#### Task requirements
Return every line below in which "element" appears.

○ ○ ○ ○

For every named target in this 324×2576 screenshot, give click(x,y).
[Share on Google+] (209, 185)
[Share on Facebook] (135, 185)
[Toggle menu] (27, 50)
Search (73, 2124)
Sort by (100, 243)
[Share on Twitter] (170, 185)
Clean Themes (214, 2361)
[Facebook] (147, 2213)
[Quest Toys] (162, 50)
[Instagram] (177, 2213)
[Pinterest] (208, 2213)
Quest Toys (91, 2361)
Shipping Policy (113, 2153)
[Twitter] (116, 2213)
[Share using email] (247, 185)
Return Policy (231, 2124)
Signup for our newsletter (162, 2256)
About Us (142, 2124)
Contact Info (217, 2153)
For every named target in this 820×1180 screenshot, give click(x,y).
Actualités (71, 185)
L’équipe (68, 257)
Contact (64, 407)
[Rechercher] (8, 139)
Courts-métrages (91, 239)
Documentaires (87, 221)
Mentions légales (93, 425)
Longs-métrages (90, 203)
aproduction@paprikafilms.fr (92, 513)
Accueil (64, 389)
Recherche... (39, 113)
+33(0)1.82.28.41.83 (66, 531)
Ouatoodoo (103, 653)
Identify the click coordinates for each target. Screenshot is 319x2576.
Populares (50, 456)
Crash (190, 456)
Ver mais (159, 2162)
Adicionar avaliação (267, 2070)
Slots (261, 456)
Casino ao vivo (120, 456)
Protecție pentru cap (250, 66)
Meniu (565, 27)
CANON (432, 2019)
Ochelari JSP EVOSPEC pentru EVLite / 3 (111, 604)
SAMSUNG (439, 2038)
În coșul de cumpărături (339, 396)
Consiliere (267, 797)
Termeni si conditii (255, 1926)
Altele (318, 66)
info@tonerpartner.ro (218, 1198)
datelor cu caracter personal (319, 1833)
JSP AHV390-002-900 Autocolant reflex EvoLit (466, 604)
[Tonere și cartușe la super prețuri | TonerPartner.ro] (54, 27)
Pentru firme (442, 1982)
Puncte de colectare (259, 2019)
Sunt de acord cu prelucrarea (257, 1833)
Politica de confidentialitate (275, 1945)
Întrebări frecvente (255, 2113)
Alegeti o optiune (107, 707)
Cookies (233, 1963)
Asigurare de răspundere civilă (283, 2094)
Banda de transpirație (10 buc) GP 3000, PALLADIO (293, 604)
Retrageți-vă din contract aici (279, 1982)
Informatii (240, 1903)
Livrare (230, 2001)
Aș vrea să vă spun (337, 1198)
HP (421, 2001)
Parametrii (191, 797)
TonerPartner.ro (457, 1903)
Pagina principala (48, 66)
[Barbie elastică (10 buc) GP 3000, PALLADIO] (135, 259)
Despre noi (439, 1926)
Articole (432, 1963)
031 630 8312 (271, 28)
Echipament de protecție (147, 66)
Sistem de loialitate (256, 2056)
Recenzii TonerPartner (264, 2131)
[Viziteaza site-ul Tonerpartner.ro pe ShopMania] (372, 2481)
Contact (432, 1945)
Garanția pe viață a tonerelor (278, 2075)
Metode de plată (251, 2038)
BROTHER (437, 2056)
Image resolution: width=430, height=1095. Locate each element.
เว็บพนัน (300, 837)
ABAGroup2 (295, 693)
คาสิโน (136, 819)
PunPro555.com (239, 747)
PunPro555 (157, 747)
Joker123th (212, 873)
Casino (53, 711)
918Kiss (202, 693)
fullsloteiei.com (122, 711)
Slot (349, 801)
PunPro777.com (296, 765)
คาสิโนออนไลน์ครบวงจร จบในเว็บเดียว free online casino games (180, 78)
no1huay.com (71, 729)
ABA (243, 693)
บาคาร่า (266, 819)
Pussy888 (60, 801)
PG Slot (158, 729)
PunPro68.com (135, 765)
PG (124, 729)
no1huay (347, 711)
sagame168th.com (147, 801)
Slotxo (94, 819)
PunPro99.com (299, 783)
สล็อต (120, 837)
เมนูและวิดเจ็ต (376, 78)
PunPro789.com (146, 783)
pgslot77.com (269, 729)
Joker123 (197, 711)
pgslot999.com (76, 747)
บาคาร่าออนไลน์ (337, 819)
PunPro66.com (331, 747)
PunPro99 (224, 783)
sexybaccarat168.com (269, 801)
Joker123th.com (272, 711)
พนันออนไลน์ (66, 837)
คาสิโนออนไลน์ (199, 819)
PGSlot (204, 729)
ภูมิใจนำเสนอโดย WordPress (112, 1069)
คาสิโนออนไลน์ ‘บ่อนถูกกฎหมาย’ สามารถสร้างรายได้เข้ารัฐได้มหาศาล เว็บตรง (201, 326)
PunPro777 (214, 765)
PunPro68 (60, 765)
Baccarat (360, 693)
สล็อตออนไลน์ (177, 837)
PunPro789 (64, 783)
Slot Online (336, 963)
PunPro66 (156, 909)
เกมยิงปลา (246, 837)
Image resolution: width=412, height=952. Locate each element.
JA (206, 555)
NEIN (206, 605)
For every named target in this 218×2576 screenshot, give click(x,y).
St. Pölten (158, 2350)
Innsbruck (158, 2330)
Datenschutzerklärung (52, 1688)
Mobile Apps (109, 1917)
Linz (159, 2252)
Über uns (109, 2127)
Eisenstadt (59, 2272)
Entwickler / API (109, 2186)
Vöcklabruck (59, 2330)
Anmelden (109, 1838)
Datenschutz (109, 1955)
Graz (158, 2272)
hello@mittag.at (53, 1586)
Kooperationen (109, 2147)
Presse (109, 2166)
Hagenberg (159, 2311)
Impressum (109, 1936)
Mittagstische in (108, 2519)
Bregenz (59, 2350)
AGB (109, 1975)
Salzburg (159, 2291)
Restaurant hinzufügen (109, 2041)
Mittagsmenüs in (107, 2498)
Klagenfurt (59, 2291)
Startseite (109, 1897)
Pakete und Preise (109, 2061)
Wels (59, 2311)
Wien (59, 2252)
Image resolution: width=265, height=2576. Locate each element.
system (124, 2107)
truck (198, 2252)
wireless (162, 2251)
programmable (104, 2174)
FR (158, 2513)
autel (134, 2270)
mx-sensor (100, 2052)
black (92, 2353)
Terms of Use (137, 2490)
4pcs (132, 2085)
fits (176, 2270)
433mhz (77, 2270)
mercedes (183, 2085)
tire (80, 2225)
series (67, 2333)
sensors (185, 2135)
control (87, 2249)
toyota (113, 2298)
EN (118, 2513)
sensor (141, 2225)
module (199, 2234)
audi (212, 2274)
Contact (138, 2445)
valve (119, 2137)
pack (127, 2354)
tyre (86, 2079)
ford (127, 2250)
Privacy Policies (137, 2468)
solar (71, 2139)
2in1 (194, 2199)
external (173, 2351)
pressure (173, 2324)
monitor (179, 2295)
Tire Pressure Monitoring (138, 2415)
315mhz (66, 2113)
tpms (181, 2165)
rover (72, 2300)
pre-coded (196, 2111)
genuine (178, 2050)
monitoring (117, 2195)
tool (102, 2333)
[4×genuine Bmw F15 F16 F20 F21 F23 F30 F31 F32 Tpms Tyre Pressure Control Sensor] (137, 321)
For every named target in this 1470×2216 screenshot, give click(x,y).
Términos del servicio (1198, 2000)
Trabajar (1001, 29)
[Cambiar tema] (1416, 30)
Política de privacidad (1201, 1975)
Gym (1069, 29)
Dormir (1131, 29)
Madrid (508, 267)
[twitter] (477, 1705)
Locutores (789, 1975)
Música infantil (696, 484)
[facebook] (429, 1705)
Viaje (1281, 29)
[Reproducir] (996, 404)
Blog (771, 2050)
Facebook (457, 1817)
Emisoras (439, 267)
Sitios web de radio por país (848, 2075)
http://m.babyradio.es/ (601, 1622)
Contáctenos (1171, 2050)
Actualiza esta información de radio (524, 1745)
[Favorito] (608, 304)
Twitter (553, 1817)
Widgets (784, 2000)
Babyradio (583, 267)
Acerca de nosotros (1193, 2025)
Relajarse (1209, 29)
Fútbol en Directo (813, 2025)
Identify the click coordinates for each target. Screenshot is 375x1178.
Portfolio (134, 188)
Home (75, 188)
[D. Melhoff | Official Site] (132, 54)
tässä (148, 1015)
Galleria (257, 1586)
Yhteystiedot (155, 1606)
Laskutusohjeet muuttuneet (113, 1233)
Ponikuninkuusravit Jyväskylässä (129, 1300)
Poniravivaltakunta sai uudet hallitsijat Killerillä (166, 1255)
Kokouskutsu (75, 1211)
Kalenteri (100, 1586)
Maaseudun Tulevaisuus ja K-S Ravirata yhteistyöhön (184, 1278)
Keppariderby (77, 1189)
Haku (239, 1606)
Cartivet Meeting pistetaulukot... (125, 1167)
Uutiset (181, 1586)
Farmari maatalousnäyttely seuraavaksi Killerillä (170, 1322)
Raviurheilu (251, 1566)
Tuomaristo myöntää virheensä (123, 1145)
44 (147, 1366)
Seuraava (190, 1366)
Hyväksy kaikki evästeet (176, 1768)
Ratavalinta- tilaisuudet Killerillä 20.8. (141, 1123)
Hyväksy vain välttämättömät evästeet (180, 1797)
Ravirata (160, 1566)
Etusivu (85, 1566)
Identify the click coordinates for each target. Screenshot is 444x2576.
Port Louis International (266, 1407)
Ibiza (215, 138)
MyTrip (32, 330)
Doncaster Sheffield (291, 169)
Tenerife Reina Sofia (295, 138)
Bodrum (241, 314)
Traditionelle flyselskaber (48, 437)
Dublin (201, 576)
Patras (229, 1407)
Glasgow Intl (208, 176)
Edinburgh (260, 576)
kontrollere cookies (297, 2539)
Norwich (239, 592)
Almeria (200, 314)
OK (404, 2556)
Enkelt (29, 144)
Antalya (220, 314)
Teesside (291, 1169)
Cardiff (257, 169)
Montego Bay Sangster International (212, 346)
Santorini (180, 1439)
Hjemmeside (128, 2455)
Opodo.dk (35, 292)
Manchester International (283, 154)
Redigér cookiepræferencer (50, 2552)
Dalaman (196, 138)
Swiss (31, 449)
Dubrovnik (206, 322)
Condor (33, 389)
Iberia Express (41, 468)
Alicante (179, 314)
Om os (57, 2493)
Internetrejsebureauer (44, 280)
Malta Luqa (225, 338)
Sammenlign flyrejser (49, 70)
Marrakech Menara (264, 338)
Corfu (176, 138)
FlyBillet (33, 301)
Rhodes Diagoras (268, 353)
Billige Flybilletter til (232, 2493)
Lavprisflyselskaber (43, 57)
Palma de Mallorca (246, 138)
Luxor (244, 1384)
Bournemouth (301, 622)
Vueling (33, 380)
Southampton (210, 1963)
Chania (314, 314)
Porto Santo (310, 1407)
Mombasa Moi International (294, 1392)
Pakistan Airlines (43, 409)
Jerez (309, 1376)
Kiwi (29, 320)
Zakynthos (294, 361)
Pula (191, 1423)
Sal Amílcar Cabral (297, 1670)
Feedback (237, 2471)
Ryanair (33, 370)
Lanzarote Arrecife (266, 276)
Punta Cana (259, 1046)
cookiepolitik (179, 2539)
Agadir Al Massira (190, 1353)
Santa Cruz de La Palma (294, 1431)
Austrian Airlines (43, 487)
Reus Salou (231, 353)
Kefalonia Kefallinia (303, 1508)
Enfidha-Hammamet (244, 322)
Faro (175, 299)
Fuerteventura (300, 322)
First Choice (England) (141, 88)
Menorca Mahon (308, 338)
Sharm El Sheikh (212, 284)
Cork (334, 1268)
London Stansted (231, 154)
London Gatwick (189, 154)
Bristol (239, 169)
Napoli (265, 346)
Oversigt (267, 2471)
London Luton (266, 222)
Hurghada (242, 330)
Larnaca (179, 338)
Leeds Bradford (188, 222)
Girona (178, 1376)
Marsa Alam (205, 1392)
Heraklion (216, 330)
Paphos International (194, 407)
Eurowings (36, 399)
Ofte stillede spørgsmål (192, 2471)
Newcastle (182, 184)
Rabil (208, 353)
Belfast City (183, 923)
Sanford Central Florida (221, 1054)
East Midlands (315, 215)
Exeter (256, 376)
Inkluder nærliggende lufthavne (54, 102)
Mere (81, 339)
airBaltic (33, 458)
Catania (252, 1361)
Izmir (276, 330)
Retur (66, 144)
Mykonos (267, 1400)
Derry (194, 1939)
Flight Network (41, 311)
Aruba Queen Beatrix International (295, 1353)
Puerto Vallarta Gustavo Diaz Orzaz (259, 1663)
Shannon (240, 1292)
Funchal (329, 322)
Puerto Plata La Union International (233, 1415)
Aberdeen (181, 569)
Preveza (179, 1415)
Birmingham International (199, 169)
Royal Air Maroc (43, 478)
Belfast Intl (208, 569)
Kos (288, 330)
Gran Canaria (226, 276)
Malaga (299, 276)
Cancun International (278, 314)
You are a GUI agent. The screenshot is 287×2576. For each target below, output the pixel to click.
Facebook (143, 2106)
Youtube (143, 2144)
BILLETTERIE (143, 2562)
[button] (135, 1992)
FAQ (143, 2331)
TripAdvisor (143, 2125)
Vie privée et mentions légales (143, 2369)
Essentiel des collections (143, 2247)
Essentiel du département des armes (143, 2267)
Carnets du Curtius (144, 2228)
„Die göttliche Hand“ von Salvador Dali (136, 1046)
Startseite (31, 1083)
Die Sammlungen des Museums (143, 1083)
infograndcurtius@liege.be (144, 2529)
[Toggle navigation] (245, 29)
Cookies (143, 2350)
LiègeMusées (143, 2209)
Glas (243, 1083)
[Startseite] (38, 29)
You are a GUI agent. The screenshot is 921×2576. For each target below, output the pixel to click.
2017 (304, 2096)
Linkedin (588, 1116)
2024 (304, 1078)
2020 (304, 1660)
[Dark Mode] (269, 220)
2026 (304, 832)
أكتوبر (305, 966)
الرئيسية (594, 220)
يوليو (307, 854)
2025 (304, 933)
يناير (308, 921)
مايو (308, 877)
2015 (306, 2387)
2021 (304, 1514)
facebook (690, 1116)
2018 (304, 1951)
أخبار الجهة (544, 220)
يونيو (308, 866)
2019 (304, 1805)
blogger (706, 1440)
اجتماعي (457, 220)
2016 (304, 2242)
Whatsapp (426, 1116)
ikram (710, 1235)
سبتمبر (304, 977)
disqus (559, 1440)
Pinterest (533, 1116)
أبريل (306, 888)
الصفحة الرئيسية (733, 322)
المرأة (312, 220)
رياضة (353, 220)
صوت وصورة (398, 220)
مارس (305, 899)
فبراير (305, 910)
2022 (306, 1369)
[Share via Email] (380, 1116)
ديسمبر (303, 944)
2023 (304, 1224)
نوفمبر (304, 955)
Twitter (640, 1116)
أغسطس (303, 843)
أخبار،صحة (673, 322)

○ ○ ○ ○

#### Exercise result
Image resolution: width=430, height=1095. Locate each element.
Image resolution: width=412, height=952. Locate each element.
Image resolution: width=265, height=2576. Locate each element.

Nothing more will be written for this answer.